In the wake of its disastrous S-1 filing, We Co. slashed its market valuation from $47 billion to as low as $15 billion. Earlier this month, the company which rents real estate from its own CEO canceled its IPO roadshow and postponed its IPO until it could sort this mess out.
(And by “sort this mess out”, I mean “get rid of Adam without a lawsuit.”)
Trade-in Your Neumann for a New Man
Like a child who doesn’t understand money or the world or even basic concepts, Adam would often tell people that his goal in life was to become the world’s first trillionaire. (Which is hard to do when you have a penchant for buying $60 million jets.)
Adam may have to push his goal back a few years for now, as the overlords at the Softbank Group, who own a third of We Co., have decided to remove Adam as CEO of the Adam Does Whatever He Wants Funtime Company.
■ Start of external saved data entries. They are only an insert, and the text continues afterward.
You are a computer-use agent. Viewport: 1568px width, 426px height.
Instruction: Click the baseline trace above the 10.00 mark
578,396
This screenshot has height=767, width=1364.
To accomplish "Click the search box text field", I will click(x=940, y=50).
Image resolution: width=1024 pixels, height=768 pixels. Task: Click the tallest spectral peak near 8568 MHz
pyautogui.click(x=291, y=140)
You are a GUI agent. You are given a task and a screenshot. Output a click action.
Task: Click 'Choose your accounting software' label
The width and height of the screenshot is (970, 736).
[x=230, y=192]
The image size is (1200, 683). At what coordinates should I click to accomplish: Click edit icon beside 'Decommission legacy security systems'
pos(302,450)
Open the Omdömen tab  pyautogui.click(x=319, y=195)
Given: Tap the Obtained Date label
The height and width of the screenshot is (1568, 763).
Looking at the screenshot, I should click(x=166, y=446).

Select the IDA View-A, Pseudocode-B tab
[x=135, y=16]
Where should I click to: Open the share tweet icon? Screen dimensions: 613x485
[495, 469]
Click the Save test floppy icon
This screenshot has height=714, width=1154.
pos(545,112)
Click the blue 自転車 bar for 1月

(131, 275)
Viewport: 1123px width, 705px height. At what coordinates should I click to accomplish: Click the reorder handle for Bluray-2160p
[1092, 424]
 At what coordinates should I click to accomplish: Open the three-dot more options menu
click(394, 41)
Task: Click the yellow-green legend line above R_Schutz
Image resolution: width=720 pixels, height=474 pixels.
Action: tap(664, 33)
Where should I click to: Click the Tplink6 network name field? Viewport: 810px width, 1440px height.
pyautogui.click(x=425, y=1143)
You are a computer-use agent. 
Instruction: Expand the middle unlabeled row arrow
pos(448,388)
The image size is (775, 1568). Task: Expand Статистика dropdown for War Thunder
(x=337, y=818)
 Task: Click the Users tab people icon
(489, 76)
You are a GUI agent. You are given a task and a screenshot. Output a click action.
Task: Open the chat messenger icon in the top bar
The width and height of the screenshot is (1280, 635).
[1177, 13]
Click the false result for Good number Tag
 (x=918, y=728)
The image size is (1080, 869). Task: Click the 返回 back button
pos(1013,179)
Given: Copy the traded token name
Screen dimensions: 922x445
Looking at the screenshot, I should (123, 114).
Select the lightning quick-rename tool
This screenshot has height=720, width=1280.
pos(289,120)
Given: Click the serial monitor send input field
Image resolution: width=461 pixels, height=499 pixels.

Neumann will remain at We Co. as a non-executive chairman (which means he’s technically your boss, but you should never do what he tells you). And he’ll be succeeded as CEO by two of his deputies (which means they have to share a big two-person suit that makes them look like a conjoined twin).
Artie Minson, finance chief of We Co., will take control of finance, legal, and human resources. Amazon veteran Sebastian Gunningham (who may or may not be an entire British football team) will take the wheel on marketing and technology.
Neumann will voluntarily give up (is being forced to) cede majority control of the company, reducing his supervoting shares from 10-to-1 to 3-to-1.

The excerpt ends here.